Stored items
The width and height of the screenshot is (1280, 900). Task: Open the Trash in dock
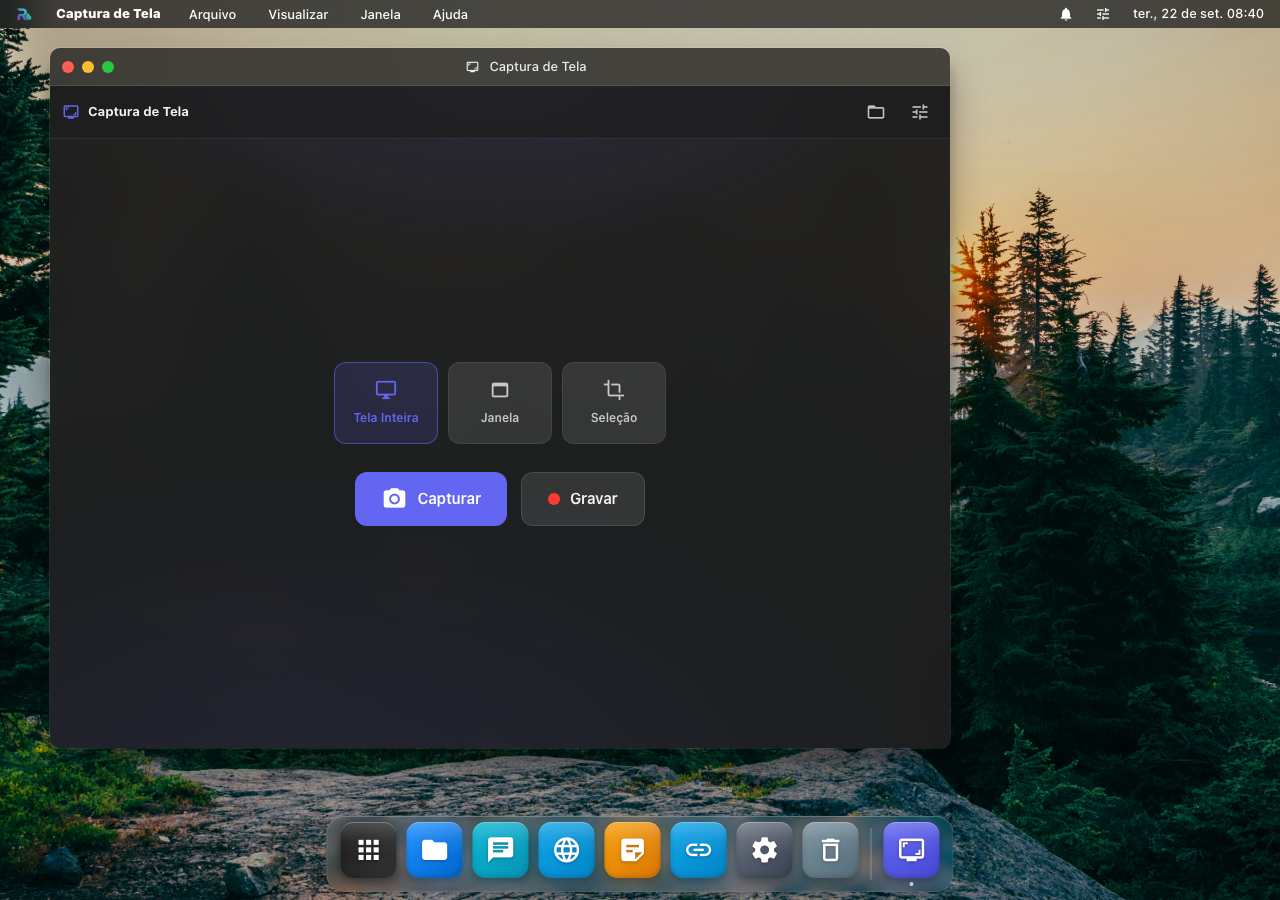coord(831,850)
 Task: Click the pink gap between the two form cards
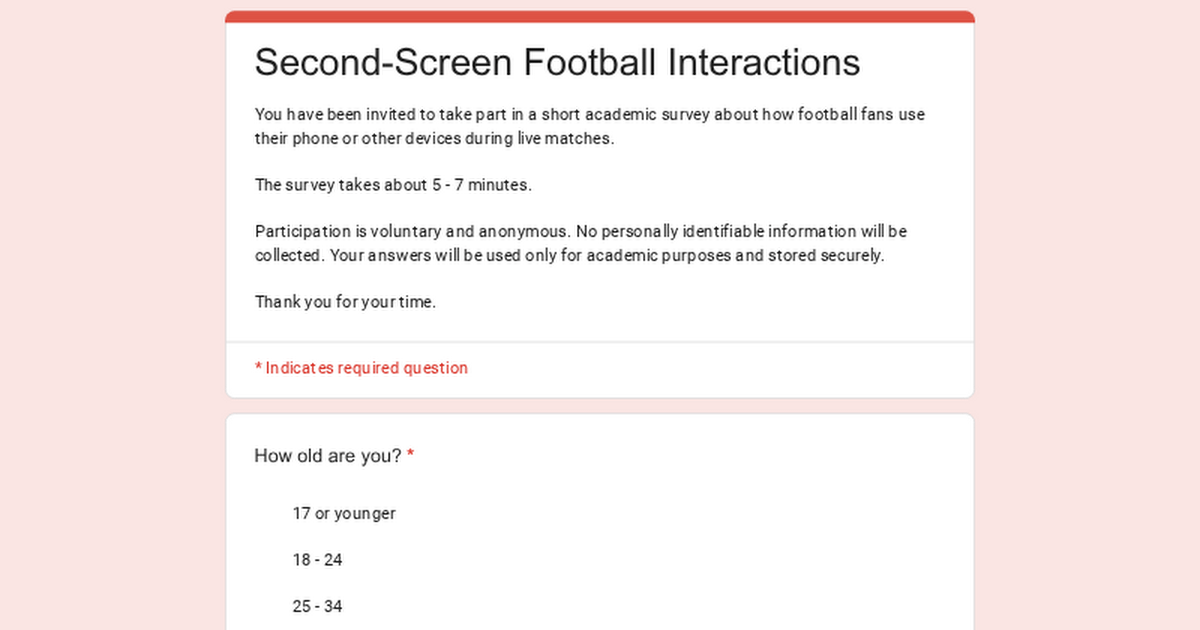coord(600,406)
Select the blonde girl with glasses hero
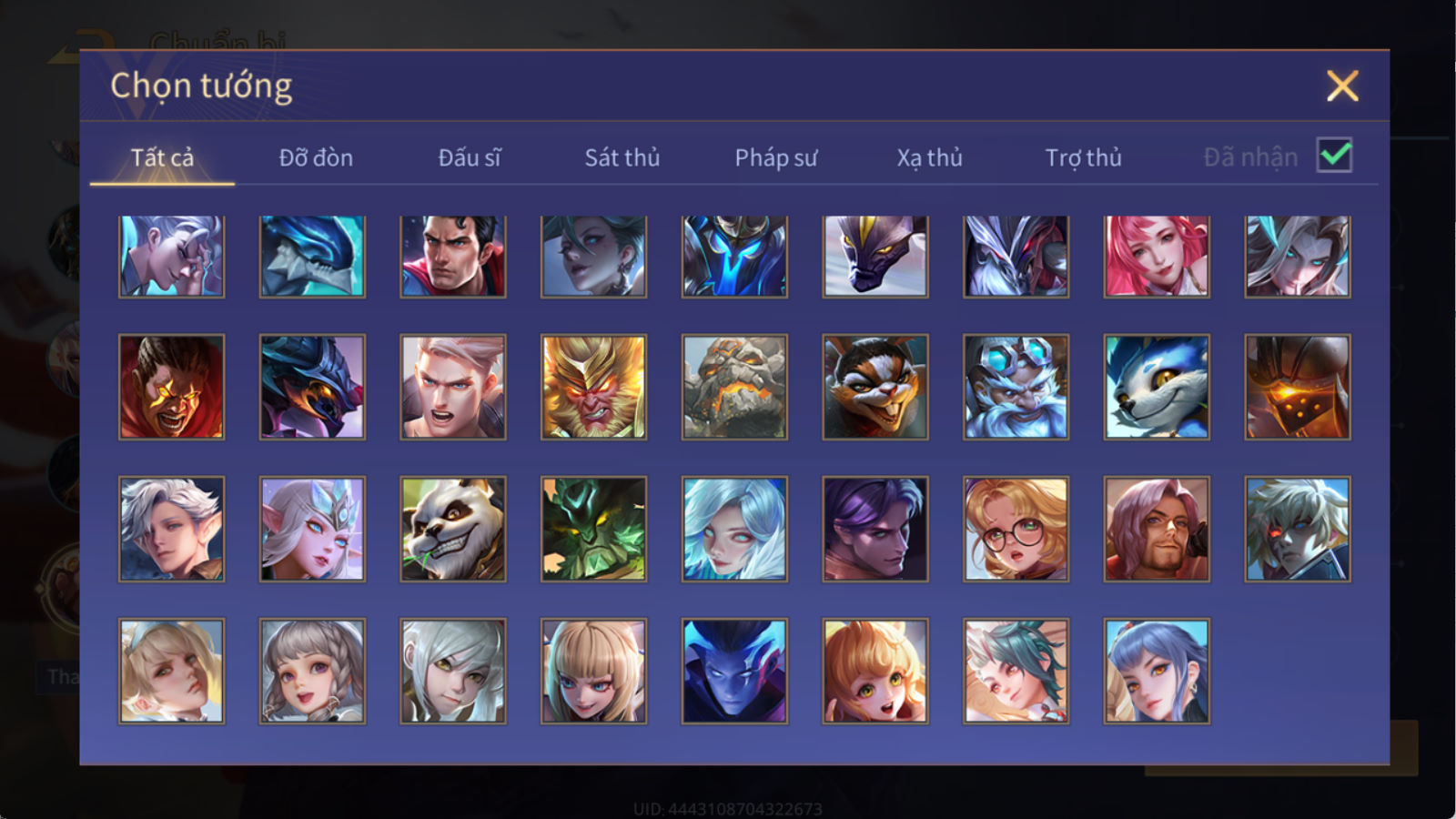 pyautogui.click(x=1016, y=529)
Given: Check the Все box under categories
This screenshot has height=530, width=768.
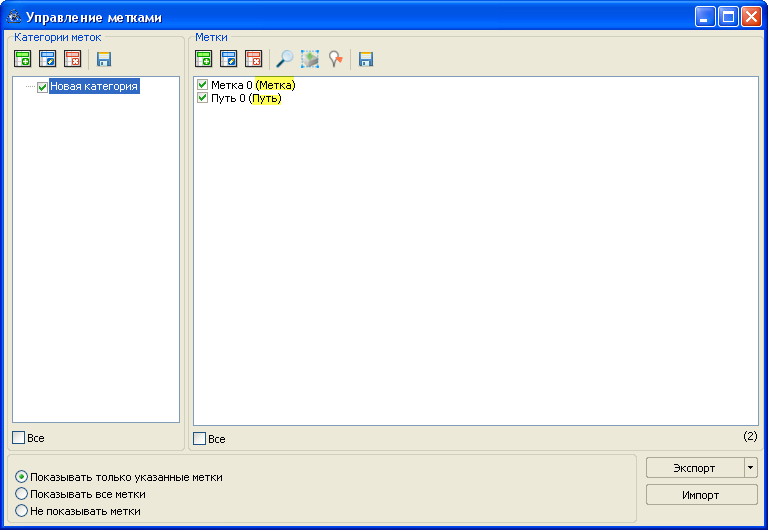Looking at the screenshot, I should coord(18,437).
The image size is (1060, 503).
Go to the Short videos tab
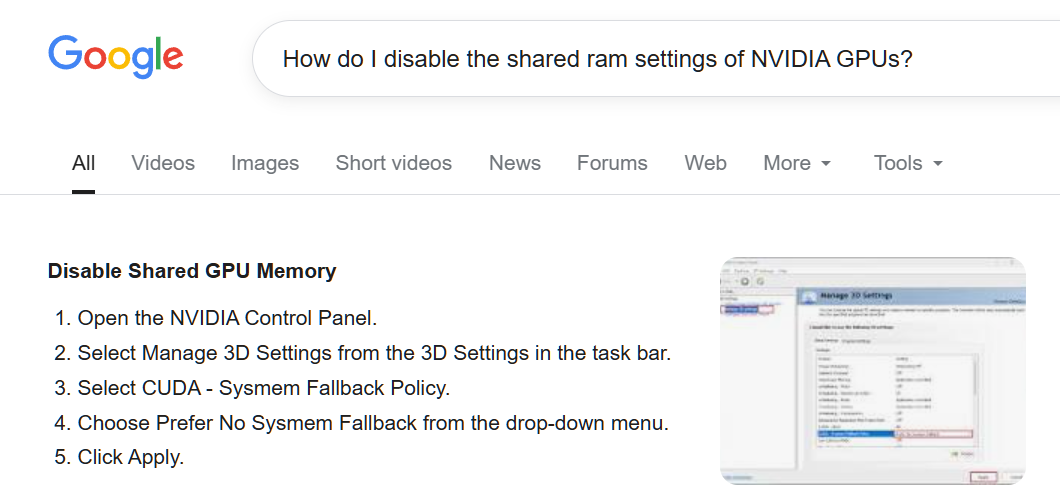(393, 163)
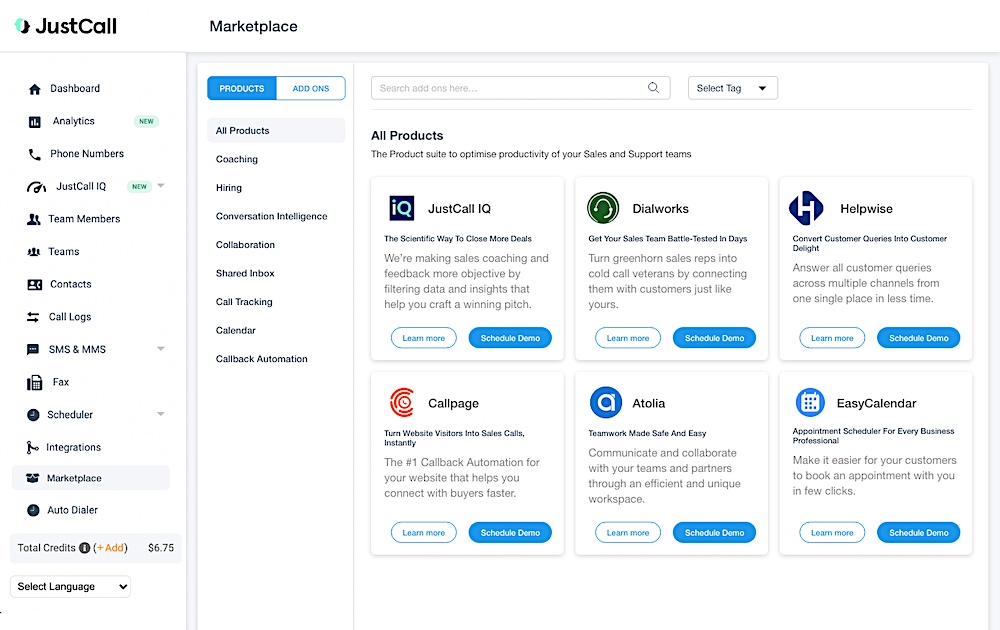Click the add ons search field
The image size is (1000, 630).
point(510,88)
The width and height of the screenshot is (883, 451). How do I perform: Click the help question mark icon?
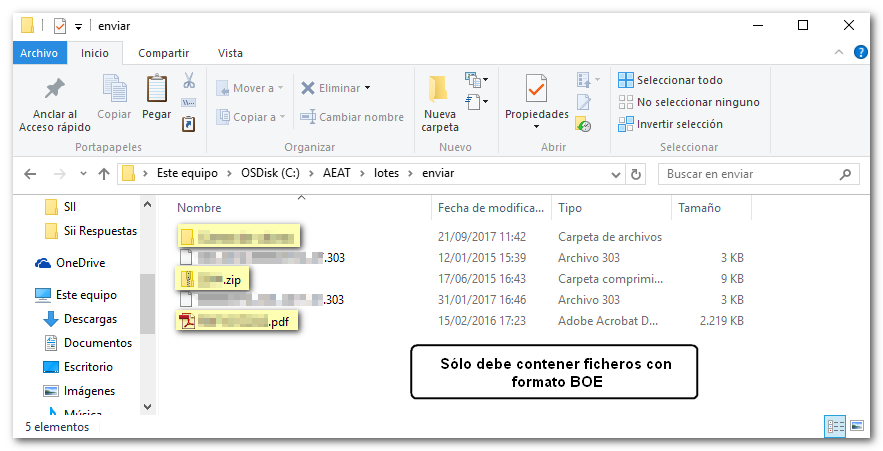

- [What is expected] Please quote the records above exactly, beginning at the line that contains "This screenshot has height=530, width=768." and ending at their last line. Leave the pictures out.

- [Solution to this task]
This screenshot has height=530, width=768.
Looking at the screenshot, I should coord(18,437).
The image size is (1060, 503).
Go to the Short videos tab
(393, 163)
Click the add ons search field
The image size is (1000, 630).
point(510,88)
The width and height of the screenshot is (883, 451). How do I perform: Click the help question mark icon?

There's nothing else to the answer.